__PROBLEM STATEMENT__
Rewrite the lines below as a JSON list of strings, one string per line, leaving out blank lines and the pictures.
* Start THE RECORDS *
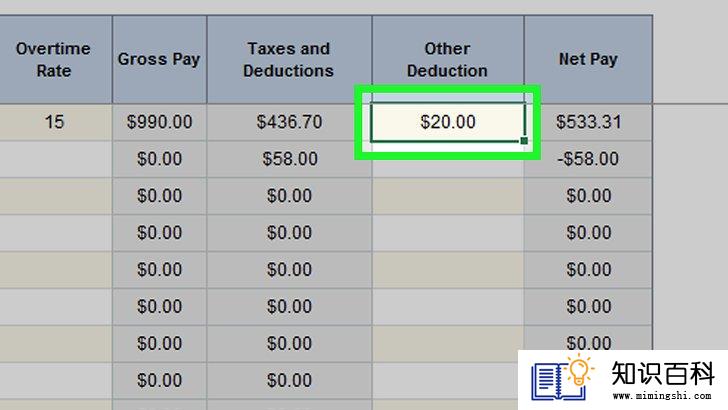Select the third row $0.00 Net Pay cell

(588, 196)
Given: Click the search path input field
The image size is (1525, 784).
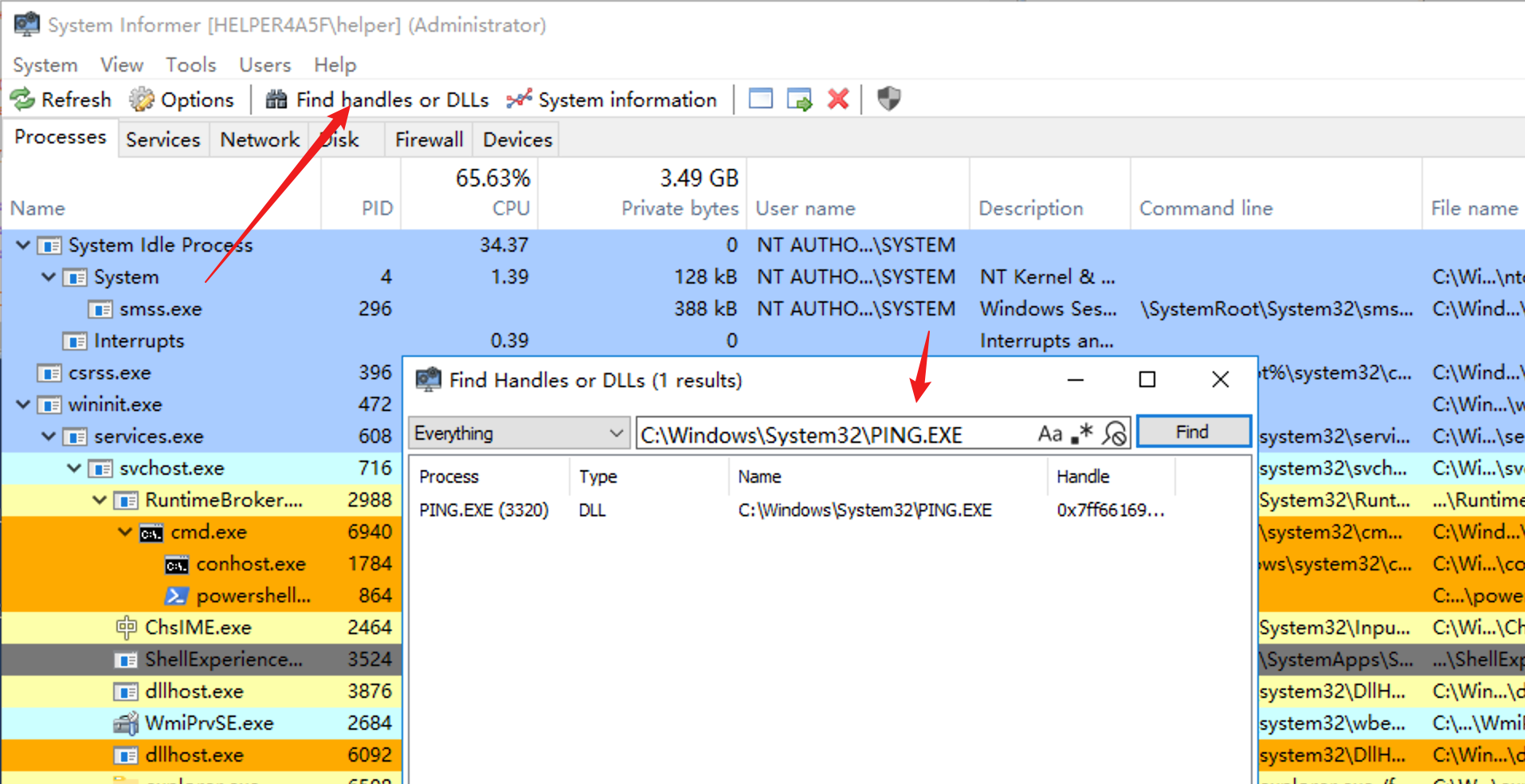Looking at the screenshot, I should (833, 434).
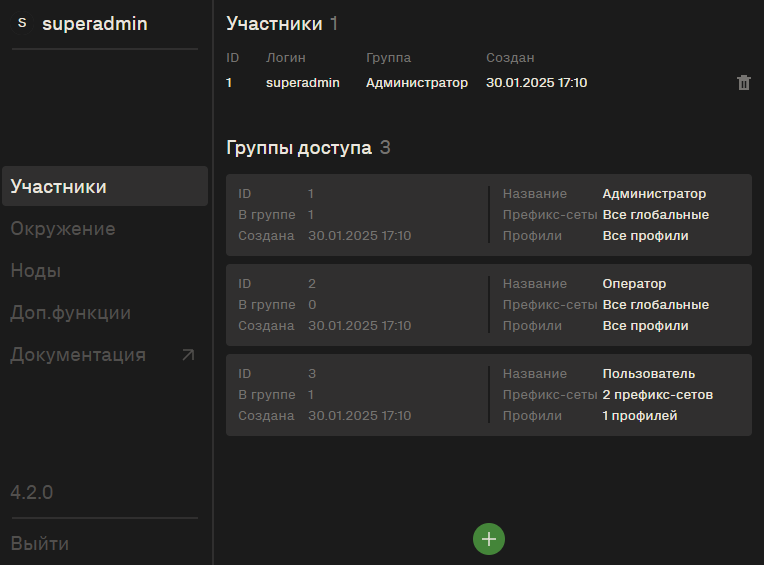
Task: Open the Пользователь access group card
Action: pyautogui.click(x=489, y=395)
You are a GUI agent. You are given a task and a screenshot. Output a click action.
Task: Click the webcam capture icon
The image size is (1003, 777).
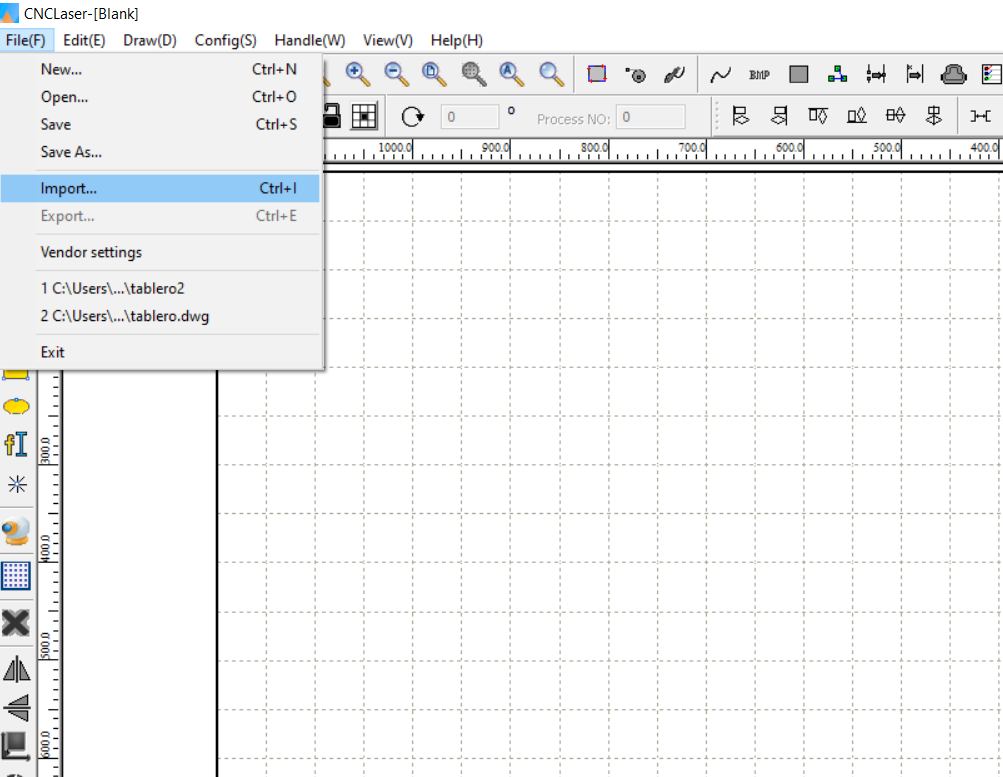pyautogui.click(x=17, y=530)
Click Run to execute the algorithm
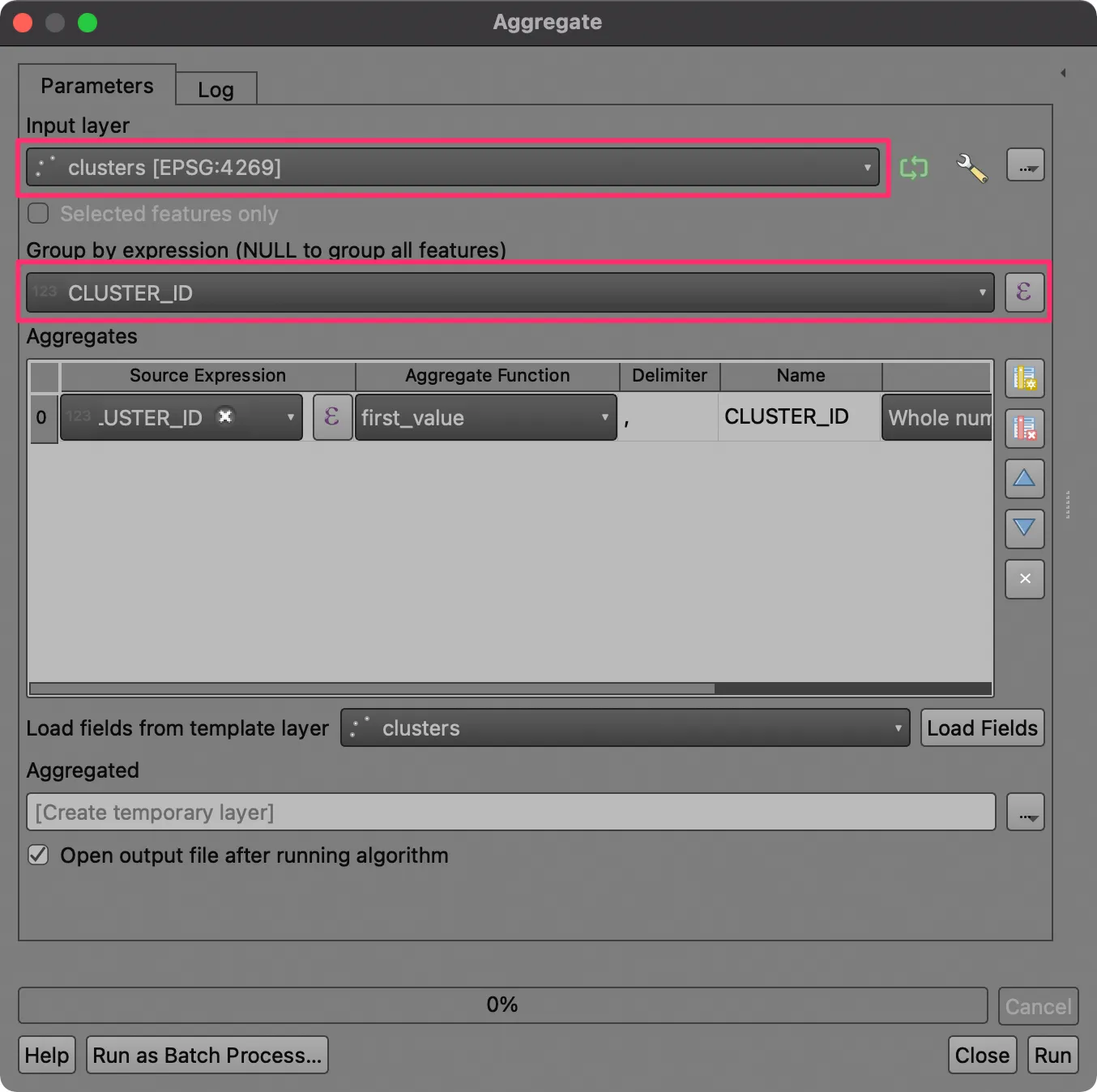Viewport: 1097px width, 1092px height. coord(1052,1055)
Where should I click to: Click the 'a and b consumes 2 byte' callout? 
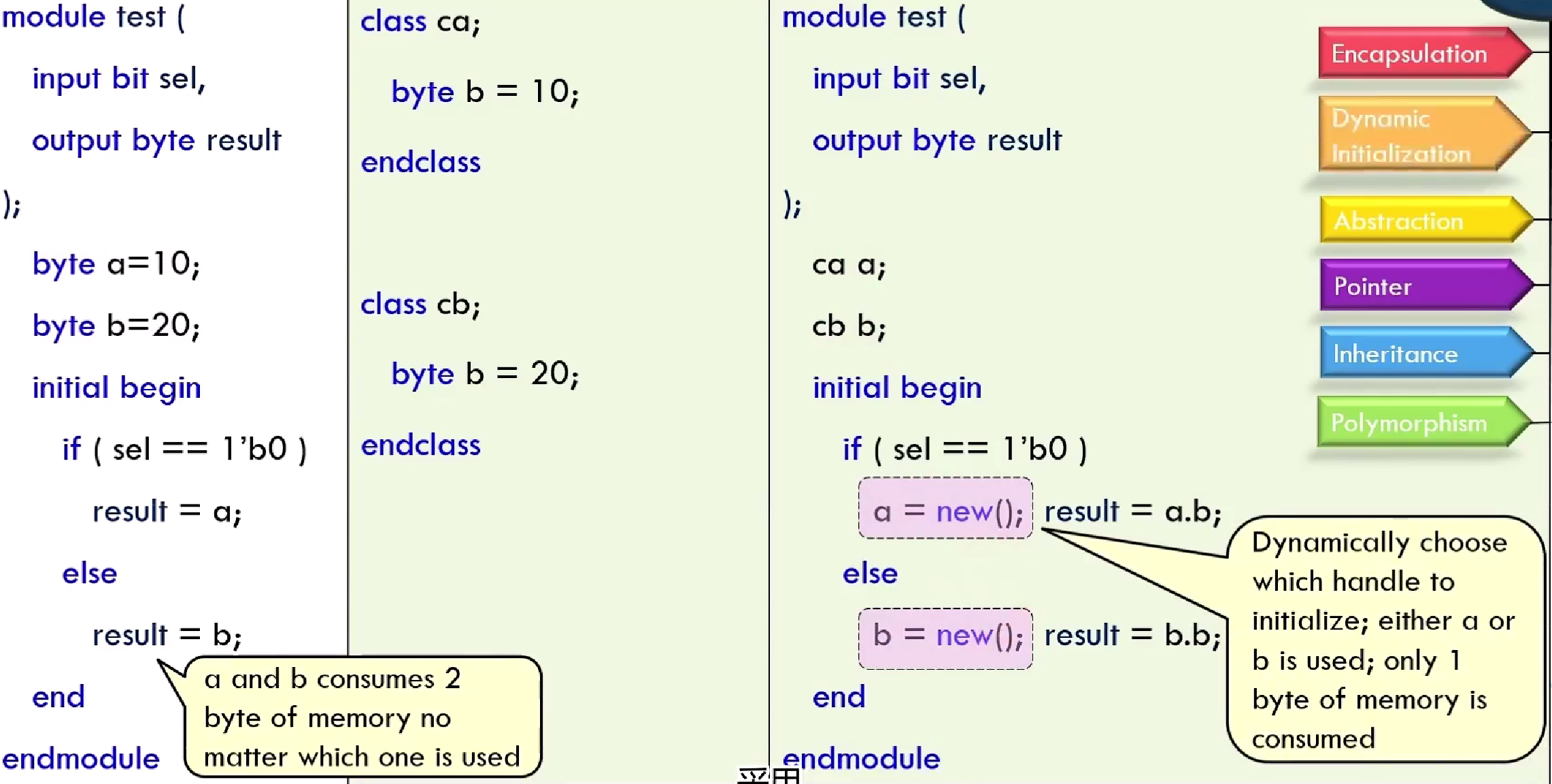(362, 717)
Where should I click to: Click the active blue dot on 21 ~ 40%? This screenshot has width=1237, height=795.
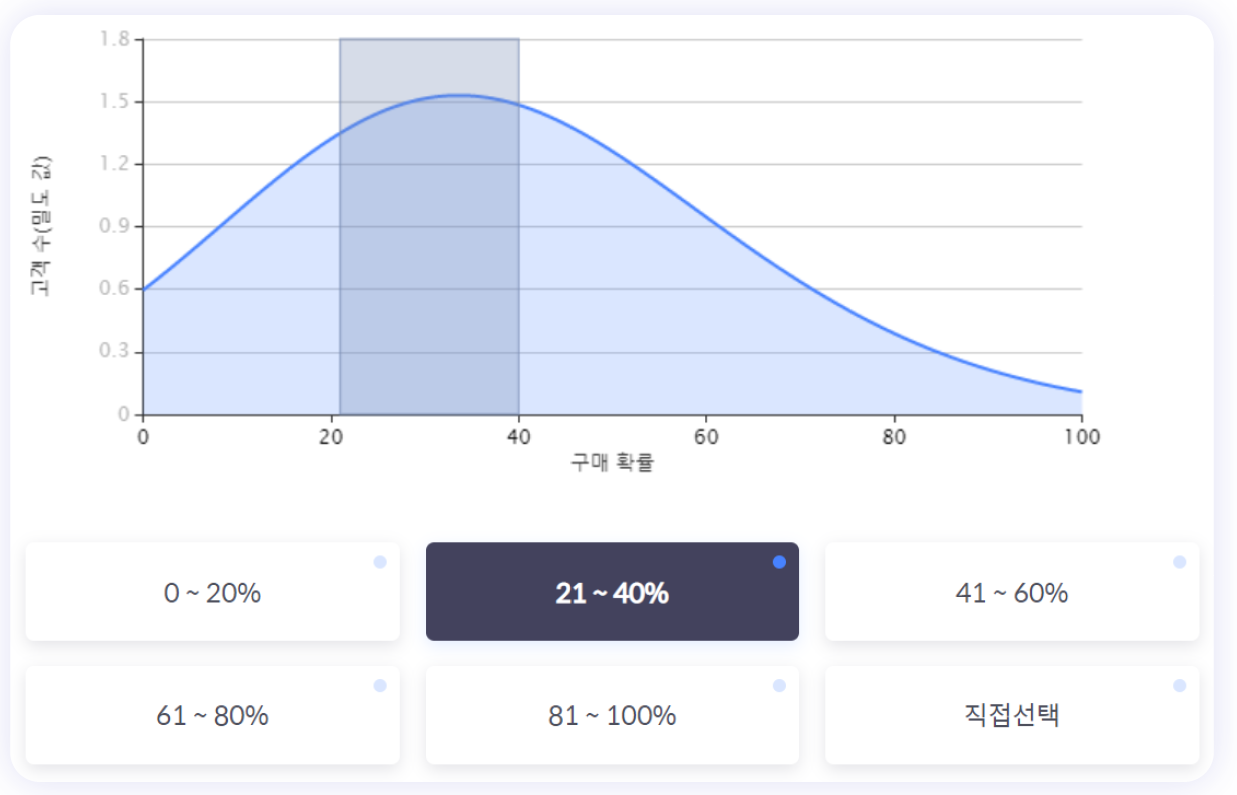(x=780, y=562)
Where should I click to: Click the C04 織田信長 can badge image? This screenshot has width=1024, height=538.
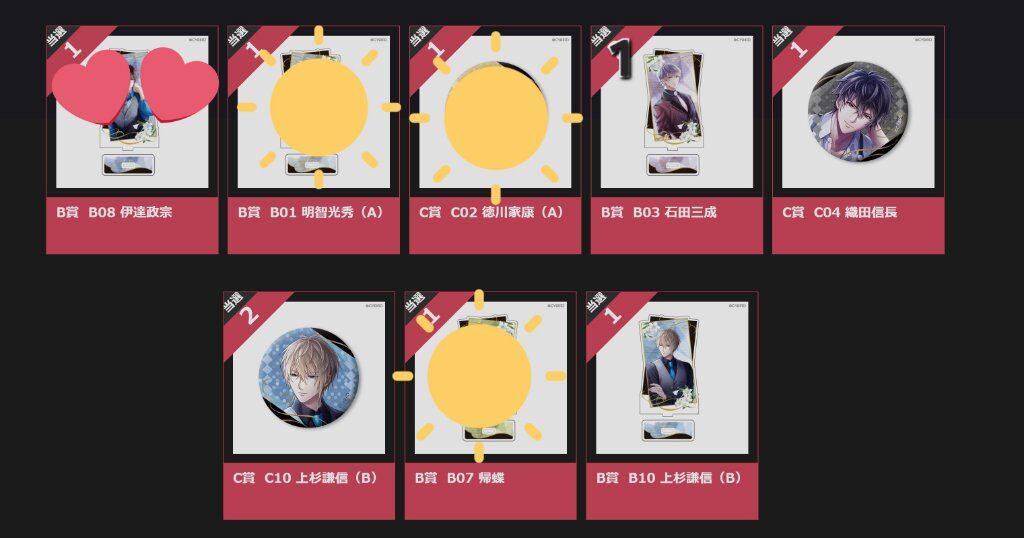click(858, 112)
* End THE RECORDS *
__EXPECTED ANSWER__
[
  "Select the third row $0.00 Net Pay cell",
  "(588, 196)",
  "Given: Click the search path input field",
  "The image size is (1525, 784).",
  "Looking at the screenshot, I should (833, 434).",
  "Task: Open the Пользователь access group card",
  "Action: pyautogui.click(x=489, y=395)",
  "You are a GUI agent. You are given a task and a screenshot. Output a click action.",
  "Task: Click the webcam capture icon",
  "The image size is (1003, 777).",
  "pyautogui.click(x=17, y=530)",
  "Click Run to execute the algorithm",
  "Viewport: 1097px width, 1092px height. coord(1052,1055)",
  "Where should I click to: Click the 'a and b consumes 2 byte' callout? ",
  "(362, 717)",
  "Where should I click to: Click the active blue dot on 21 ~ 40%? This screenshot has width=1237, height=795.",
  "(x=780, y=562)",
  "Where should I click to: Click the C04 織田信長 can badge image? This screenshot has width=1024, height=538.",
  "click(858, 112)"
]